Dublin Evening Telegraph, 3 August 1921
In August 1921, an editorial in the Dublin Evening Telegraph noted a recent rise in use of Irish. Prior to 1921, cultural nationalist groups such as the Gaelic League (Conradh na Gaeilge) advocated the development of policies in favour of the Irish language, but often found itself in opposition to a state which was openly hostile to its aims. With the creation of the Irish Free State in 1922, Irish was designated as the ‘national language’ in the Constitution and became a compulsory part of the school curriculum.
Irish Forges Ahead
In the social and political revolution which has taken place in Ireland in the past seven years nothing is more remarkable than the rise of the Irish language. The outbreak of the European war saw Irish struggling for existence against terrible odds. The mind of the people was set on other things, the language was dying out as a medium of everyday intercourse in the Irish-speaking districts, and the teaching in the schools was producing very few speakers to make up for the wastage caused by the decline of the language in the Irish-speaking districts. Compulsory Irish in the National University had proved disappointing in its results in every respect except in its admission of the principle that the Irish language should be an essential element in higher education in Ireland, just as the recruiting pamphlets in Irish issued in the early stages of the war were a recognition by the British Government of the existence of the Irish-speaking districts.

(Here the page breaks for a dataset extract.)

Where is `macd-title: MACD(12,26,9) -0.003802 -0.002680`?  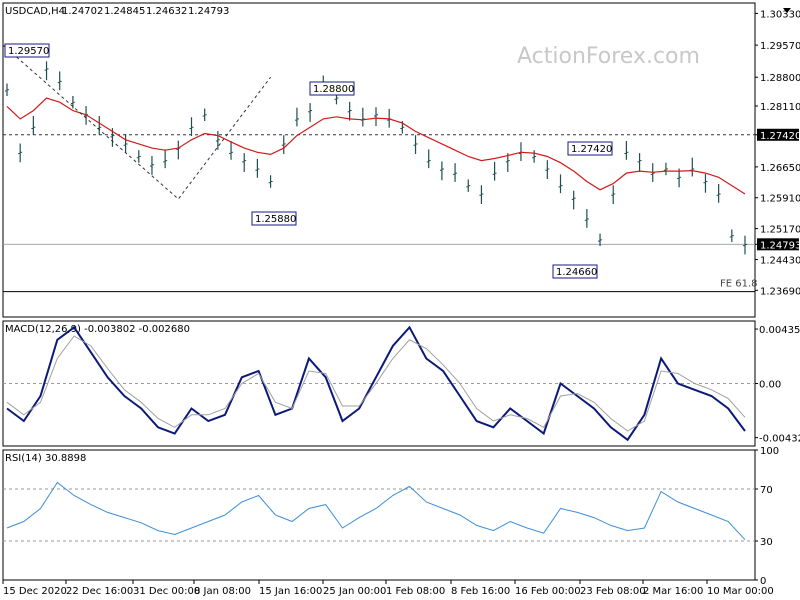
macd-title: MACD(12,26,9) -0.003802 -0.002680 is located at coordinates (98, 330).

Now all is changed. Instead of public apathy there is an intense enthusiasm for the Irish language. The sneers of the British Premier a couple of years ago di more to arouse the spirit of the Irish speakers in the Irish-speaking districts than hundreds of appeals by Gaelic League workers and the attacks on Irish by agents of the British Government in Ireland only stimulated the interest of the public in the language. Such is human nature, and especially Irish human nature that opposition and aggression succeeded where friendly appeals failed. This aggression helped in the election of Irish-speaking representatives to the public boards and Dail Eireann, and gave administrative power to friends of the Irish language. The result is to be seen in the growing use of Irish for all the purposes of modern life and in the extraordinary development in the teaching of Irish in the schools.
Train the Mind
The value of a highly inflected language like Irish as an instrument for the training of the mind has not yet been fully recognised, nor has the teaching equipment been such as to enable the fullest advantage to be taken as an instrument of culture. But this aspect of Irish studies is now receiving attention, and in the new Ireland Irish will be an important factor in all branches of education. The reports and debates at the Ard Fheis of the Gaelic League yesterday and to-day and the conference on intermediate education held at the Mansion House yesterday show the progress which has been made during the past year. The publication of the Bible in Irish, which is now to be pushed forward rapidly as a result of yesterday’s decision of the Ard Fheis, will mark an important stage in the development of the language.